__Saved data entries__:
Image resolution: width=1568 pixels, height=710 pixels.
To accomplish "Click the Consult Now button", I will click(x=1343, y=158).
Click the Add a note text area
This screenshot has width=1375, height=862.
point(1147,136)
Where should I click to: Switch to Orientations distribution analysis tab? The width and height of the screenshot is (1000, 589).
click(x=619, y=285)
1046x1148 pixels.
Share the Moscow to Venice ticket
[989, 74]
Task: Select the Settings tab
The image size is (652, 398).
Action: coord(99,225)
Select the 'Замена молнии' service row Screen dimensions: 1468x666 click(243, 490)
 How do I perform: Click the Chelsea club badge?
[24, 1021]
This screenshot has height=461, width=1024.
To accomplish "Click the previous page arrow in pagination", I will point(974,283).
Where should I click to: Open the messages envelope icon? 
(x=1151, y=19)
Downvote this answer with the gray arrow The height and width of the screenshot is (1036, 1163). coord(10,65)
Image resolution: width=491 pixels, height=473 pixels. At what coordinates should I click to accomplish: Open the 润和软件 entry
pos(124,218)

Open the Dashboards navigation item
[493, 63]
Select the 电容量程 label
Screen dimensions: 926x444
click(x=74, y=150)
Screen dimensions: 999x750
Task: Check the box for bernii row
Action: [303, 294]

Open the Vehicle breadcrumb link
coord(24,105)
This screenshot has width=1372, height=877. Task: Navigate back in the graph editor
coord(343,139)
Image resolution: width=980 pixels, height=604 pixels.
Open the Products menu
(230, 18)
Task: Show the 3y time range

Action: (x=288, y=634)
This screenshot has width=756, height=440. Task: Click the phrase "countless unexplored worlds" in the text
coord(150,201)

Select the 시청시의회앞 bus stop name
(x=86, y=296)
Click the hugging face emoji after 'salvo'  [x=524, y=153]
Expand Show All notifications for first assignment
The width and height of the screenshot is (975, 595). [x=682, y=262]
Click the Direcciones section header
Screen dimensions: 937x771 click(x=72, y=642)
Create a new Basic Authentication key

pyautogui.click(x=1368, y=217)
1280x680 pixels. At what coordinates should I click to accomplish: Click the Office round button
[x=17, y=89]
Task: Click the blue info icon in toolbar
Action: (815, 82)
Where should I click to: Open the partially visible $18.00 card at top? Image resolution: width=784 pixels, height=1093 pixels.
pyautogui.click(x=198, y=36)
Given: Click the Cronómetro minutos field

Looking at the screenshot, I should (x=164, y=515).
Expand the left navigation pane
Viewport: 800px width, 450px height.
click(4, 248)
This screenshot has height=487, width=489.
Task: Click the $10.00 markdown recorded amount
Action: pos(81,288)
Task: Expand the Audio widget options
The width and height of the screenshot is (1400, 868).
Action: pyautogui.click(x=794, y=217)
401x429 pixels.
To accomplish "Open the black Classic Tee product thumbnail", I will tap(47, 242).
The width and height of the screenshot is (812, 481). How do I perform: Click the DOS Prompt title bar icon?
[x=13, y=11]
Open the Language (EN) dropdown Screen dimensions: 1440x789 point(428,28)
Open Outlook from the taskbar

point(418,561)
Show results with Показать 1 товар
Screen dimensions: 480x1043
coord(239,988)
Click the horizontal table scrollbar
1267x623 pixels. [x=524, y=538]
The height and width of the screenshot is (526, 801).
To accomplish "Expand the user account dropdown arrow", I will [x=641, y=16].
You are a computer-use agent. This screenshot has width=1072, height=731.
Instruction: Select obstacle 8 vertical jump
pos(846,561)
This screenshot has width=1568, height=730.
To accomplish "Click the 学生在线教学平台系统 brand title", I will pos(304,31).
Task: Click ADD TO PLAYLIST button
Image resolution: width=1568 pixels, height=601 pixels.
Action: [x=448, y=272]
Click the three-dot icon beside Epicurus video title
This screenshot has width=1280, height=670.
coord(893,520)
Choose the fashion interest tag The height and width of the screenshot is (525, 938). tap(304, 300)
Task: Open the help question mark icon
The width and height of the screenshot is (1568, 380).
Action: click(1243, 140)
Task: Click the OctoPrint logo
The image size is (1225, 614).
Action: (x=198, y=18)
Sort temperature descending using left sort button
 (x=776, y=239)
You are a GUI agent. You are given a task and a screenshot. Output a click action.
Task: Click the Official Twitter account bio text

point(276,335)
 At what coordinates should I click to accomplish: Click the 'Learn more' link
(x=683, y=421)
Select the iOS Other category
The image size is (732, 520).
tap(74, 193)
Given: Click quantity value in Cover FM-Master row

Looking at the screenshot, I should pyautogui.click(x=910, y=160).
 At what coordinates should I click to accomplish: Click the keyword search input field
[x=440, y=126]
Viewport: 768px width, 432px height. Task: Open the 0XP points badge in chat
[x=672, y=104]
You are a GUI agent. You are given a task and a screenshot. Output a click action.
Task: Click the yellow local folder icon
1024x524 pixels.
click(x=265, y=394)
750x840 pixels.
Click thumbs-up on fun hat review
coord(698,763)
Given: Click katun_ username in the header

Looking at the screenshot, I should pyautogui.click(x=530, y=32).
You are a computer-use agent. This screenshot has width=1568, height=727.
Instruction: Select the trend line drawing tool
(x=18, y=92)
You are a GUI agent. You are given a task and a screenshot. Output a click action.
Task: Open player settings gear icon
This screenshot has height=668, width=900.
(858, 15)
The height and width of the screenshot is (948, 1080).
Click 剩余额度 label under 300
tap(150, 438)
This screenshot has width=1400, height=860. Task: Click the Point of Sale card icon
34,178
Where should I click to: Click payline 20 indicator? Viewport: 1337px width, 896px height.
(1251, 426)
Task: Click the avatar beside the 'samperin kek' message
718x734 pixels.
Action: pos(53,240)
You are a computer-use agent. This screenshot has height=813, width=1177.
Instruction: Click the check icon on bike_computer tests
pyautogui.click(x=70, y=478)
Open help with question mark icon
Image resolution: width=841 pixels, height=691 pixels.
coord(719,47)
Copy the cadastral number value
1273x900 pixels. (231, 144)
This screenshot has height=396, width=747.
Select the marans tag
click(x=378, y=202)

__Work instruction__:
Reproduce the data exactly. All of it is needed.

__Output__:
Image resolution: width=1568 pixels, height=710 pixels.
To accomplish "Click the Consult Now button", I will click(x=1343, y=158).
Click the Add a note text area
This screenshot has width=1375, height=862.
point(1147,136)
Where should I click to: Switch to Orientations distribution analysis tab? The width and height of the screenshot is (1000, 589).
click(x=619, y=285)
1046x1148 pixels.
Share the Moscow to Venice ticket
[989, 74]
Task: Select the Settings tab
The image size is (652, 398).
Action: coord(99,225)
Select the 'Замена молнии' service row Screen dimensions: 1468x666 click(243, 490)
 How do I perform: Click the Chelsea club badge?
[24, 1021]
This screenshot has height=461, width=1024.
To accomplish "Click the previous page arrow in pagination", I will point(974,283).
Where should I click to: Open the messages envelope icon? 
(x=1151, y=19)
Downvote this answer with the gray arrow The height and width of the screenshot is (1036, 1163). coord(10,65)
Image resolution: width=491 pixels, height=473 pixels. At what coordinates should I click to accomplish: Open the 润和软件 entry
pos(124,218)

Open the Dashboards navigation item
[493, 63]
Select the 电容量程 label
Screen dimensions: 926x444
click(x=74, y=150)
Screen dimensions: 999x750
Task: Check the box for bernii row
Action: [303, 294]

Open the Vehicle breadcrumb link
coord(24,105)
This screenshot has width=1372, height=877. Task: Navigate back in the graph editor
coord(343,139)
Image resolution: width=980 pixels, height=604 pixels.
Open the Products menu
(230, 18)
Task: Show the 3y time range

Action: (x=288, y=634)
This screenshot has width=756, height=440. Task: Click the phrase "countless unexplored worlds" in the text
coord(150,201)

Select the 시청시의회앞 bus stop name
(x=86, y=296)
Click the hugging face emoji after 'salvo'  [x=524, y=153]
Expand Show All notifications for first assignment
The width and height of the screenshot is (975, 595). [x=682, y=262]
Click the Direcciones section header
Screen dimensions: 937x771 click(x=72, y=642)
Create a new Basic Authentication key

pyautogui.click(x=1368, y=217)
1280x680 pixels. At what coordinates should I click to accomplish: Click the Office round button
[x=17, y=89]
Task: Click the blue info icon in toolbar
Action: (815, 82)
Where should I click to: Open the partially visible $18.00 card at top? Image resolution: width=784 pixels, height=1093 pixels.
pyautogui.click(x=198, y=36)
Given: Click the Cronómetro minutos field

Looking at the screenshot, I should (x=164, y=515).
Expand the left navigation pane
Viewport: 800px width, 450px height.
click(4, 248)
This screenshot has height=487, width=489.
Task: Click the $10.00 markdown recorded amount
Action: pos(81,288)
Task: Expand the Audio widget options
The width and height of the screenshot is (1400, 868).
Action: pyautogui.click(x=794, y=217)
401x429 pixels.
To accomplish "Open the black Classic Tee product thumbnail", I will tap(47, 242).
The width and height of the screenshot is (812, 481). How do I perform: Click the DOS Prompt title bar icon?
[x=13, y=11]
Open the Language (EN) dropdown Screen dimensions: 1440x789 point(428,28)
Open Outlook from the taskbar

point(418,561)
Show results with Показать 1 товар
Screen dimensions: 480x1043
coord(239,988)
Click the horizontal table scrollbar
1267x623 pixels. [x=524, y=538]
The height and width of the screenshot is (526, 801).
To accomplish "Expand the user account dropdown arrow", I will [x=641, y=16].
You are a computer-use agent. This screenshot has width=1072, height=731.
Instruction: Select obstacle 8 vertical jump
pos(846,561)
This screenshot has width=1568, height=730.
To accomplish "Click the 学生在线教学平台系统 brand title", I will pos(304,31).
Task: Click ADD TO PLAYLIST button
Image resolution: width=1568 pixels, height=601 pixels.
Action: [x=448, y=272]
Click the three-dot icon beside Epicurus video title
This screenshot has width=1280, height=670.
coord(893,520)
Choose the fashion interest tag The height and width of the screenshot is (525, 938). tap(304, 300)
Task: Open the help question mark icon
The width and height of the screenshot is (1568, 380).
Action: click(1243, 140)
Task: Click the OctoPrint logo
The image size is (1225, 614).
Action: (x=198, y=18)
Sort temperature descending using left sort button
 (x=776, y=239)
You are a GUI agent. You are given a task and a screenshot. Output a click action.
Task: Click the Official Twitter account bio text

point(276,335)
 At what coordinates should I click to accomplish: Click the 'Learn more' link
(x=683, y=421)
Select the iOS Other category
The image size is (732, 520).
tap(74, 193)
Given: Click quantity value in Cover FM-Master row

Looking at the screenshot, I should pyautogui.click(x=910, y=160).
 At what coordinates should I click to accomplish: Click the keyword search input field
[x=440, y=126]
Viewport: 768px width, 432px height. Task: Open the 0XP points badge in chat
[x=672, y=104]
You are a GUI agent. You are given a task and a screenshot. Output a click action.
Task: Click the yellow local folder icon
1024x524 pixels.
click(x=265, y=394)
750x840 pixels.
Click thumbs-up on fun hat review
coord(698,763)
Given: Click katun_ username in the header

Looking at the screenshot, I should pyautogui.click(x=530, y=32).
You are a computer-use agent. This screenshot has width=1568, height=727.
Instruction: Select the trend line drawing tool
(x=18, y=92)
You are a GUI agent. You are given a task and a screenshot. Output a click action.
Task: Open player settings gear icon
This screenshot has height=668, width=900.
(858, 15)
The height and width of the screenshot is (948, 1080).
Click 剩余额度 label under 300
tap(150, 438)
This screenshot has width=1400, height=860. Task: Click the Point of Sale card icon
34,178
Where should I click to: Click payline 20 indicator? Viewport: 1337px width, 896px height.
(1251, 426)
Task: Click the avatar beside the 'samperin kek' message
718x734 pixels.
Action: pos(53,240)
You are a computer-use agent. This screenshot has height=813, width=1177.
Instruction: Click the check icon on bike_computer tests
pyautogui.click(x=70, y=478)
Open help with question mark icon
Image resolution: width=841 pixels, height=691 pixels.
coord(719,47)
Copy the cadastral number value
1273x900 pixels. (231, 144)
This screenshot has height=396, width=747.
Select the marans tag
click(x=378, y=202)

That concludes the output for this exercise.